Binding of [3H]DMCM, a convulsive benzodiazepine ligand, to rat brain membranes: preliminary studies

Abstract

DMCM (methyl 6,7-dimethoxy-4-ethyl-beta-carboline-3-carboxylate) produces convulsions in mice and rats, probably by interacting with benzodiazepine (BZ) receptors. Investigation of specific binding of [3H]DMCM to rat hippocampus and cortex revealed polyphasic saturation curves, indicating a high-affinity site (KD = 0.5-0.8 nM) and a site with lower affinity (KD = 3-6 nM). BZ receptor ligands of various chemical classes, but not other agents, displace [3H]DMCM from specific binding sites--indicating that [3H]DMCM binds to BZ receptors in rat brain.
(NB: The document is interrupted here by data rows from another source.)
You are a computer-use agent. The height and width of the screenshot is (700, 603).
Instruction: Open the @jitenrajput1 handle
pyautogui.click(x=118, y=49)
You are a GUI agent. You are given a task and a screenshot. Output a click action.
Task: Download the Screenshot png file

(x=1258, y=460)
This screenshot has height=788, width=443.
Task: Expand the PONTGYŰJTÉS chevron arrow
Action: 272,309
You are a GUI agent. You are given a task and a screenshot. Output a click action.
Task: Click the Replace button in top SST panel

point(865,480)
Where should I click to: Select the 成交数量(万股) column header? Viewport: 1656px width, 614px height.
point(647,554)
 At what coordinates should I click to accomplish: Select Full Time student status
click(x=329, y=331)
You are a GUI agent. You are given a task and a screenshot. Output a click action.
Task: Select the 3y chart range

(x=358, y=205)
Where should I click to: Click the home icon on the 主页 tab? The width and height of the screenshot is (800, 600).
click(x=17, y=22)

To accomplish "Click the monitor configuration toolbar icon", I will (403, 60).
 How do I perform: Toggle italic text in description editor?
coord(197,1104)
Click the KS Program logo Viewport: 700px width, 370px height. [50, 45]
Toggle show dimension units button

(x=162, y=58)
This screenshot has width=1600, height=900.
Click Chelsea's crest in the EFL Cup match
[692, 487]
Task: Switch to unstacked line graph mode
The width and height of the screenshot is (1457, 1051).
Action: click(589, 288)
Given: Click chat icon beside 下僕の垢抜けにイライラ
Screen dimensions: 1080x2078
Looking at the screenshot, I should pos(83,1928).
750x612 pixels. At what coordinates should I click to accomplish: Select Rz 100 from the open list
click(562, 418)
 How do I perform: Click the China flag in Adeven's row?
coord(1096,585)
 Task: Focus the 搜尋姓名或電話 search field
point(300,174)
The regional distribution of [3H]DMCM binding is complementary to that of the BZ1-selective radioligand [3H]PrCC. Specific binding of [3H]DMCM (0.1 nM) was reduced by gamma-aminobutyric acid (GABA) receptor agonist to approximately 20% of the control value at 37 degrees C in chloride-containing buffers; the reduction was bicuculline methiodide- and RU 5135-sensitive. The effective concentrations of 10 GABA analogues in reducing [3H]DMCM binding correlated closely to published values for their GABA receptor affinity. Specific binding of [3H]DMCM is regulated by unknown factors; e.g. enhanced binding was found by Ag+ treatment of membranes, in the presence of picrotoxinin, or by exposure to ultraviolet light in the presence of flunitrazepam. In conclusion, [3H]DMCM appears to bind to high-affinity brain BZ receptors, although the binding properties are different from those of [3H]flunitrazepam and [3H]PrCC. These differences might relate in part to subclass selectivity and in part to differences in efficacy of DMCM at BZ receptors.